Real vs Fake - knowing your Art Deco
We adore Art Deco; it's our passion, it's in our blood. Everything about it is incredible, from the imaginative use of materials, to the glamorous style it can give to even a small space. We love hunting for it in garage sales and finding interesting pieces online.
One thing we are not nuts about, however, is fakes. Art Deco and, to a lesser extent, Mid-century Modern collections are plagued by fake pieces that find their way into the mainstream and easily get passed off as the real thing.
Of course, some people don't mind whether the piece is real or fake - they're after the look of the thing, and not so concerned about its provenance. But for those of us who like to know the piece we're about to buy was lovingly crafted during the right time period and - for the real collector - by a known artist, here are some tips on avoiding fakes.
1 - Dealer reputation
We're going to dive right into speaking about dealers, mainly because we are one! Whether you purchase from us or another source, you need to be sure that the dealer has a solid reputation for only selling the genuine article.
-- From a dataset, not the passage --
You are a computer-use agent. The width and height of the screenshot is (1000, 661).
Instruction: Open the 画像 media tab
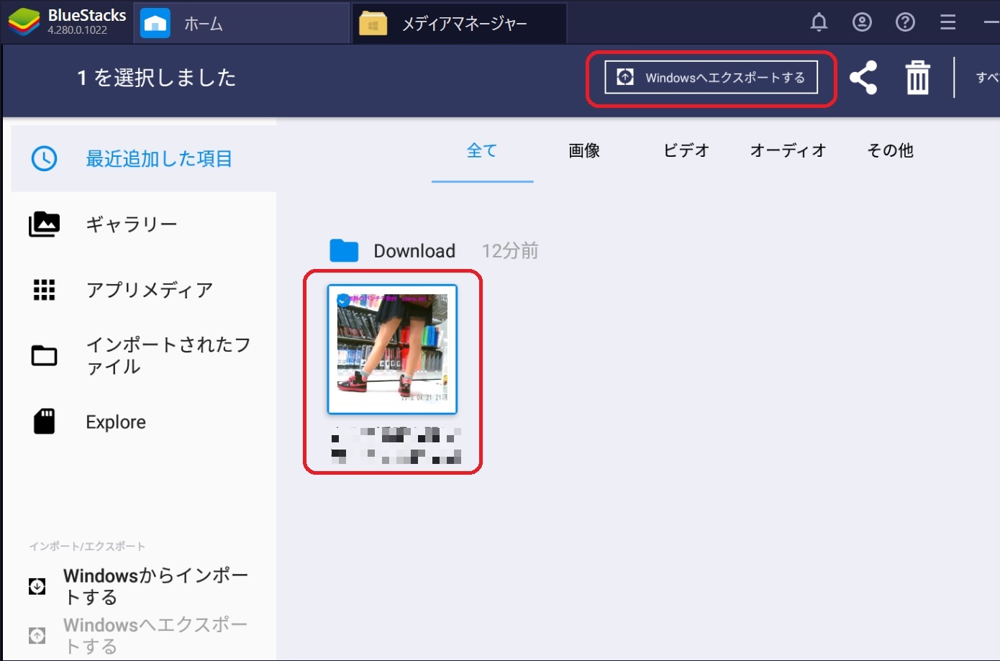click(x=584, y=150)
A reputable dealer will be able to explain to you what makes them certain that the piece you're interested in is genuine - whether it's because of a certain manufacturing technique, a material preferred by the manufacturer, or a maker's mark that proves provenance, we know what to look for.
Even so, there have been stories about galleries and dealers being taken in by particularly good fakes, so the onus is on us, as dealers, to really triple-check each piece.
2 - Educate yourself
We know it's tempting to do everything online - there's just so much information out there! But when you're dealing with antiques and vintage pieces, there's a wealth of information in libraries and out-of-print books that has never made it online, which you can use to study up on your favorite decor.
If you really, genuinely want to be sure that each piece is authentic, get to know your designers and artists. Understand the materials they used, the pieces they made, where they operated, and what identifying marks they used.
3 - Material gains
Art Deco loved to mix things up with materials, often using several different kinds in one piece. However, there are still some materials that just don't belong. Regular plastic, for example - it simply wasn't in wide-spread use at the time, so if the piece you're looking at is clearly plastic, it is definitely a fake.
At the same time, there are going to be a lot of pieces you come across that used materials that are not ethically so popular any more, like ivory. The ivory trade was strong - and legal - during the Art Deco period, and many pieces are either made entirely of ivory, or incorporate it.
It is your choice whether to buy or not, but ivory is actually a good indicator. If the piece includes genuine ivory, there's a good chance it's genuine. Many reproductions - even those made during the same era - will include plaster or baked polymens that have been treated to look similar to ivory.
4 - The CSI treatment
Ok, we know you can't send every piece off for forensic investigation, but if you have doubts and it's an option, there are several expert forensic art investigators who will tell you whether you have a genuine article or a fake on your hands.
There is, however, a little forensic investigating you can do for yourself: turn it over. Inspect the piece from all sides. The genuine Art Deco artists paid attention to detail, such as making sure that varnishes and glazes covered all sides of the piece, adding a signature or maker's mark and so on.
Reproducers and forgers are all about making replicas for as little money as possible, as quickly as they can, and in as high a volume as they can manage. That means they often take shortcuts which are noticeable if you take the time to look.
When searching for pieces, remember that certain reproductions do form a legitimate part of the Art Deco world. If they were produced during the correct era, they are still Art Deco pieces, even if they were not made by a known or recognized artist. Fakes, however, are newer and just made to look like the real thing.
Take your time when shopping for Art Deco pieces and don't be afraid to interrogate your dealer. If they won't answer your questions, go to one who will.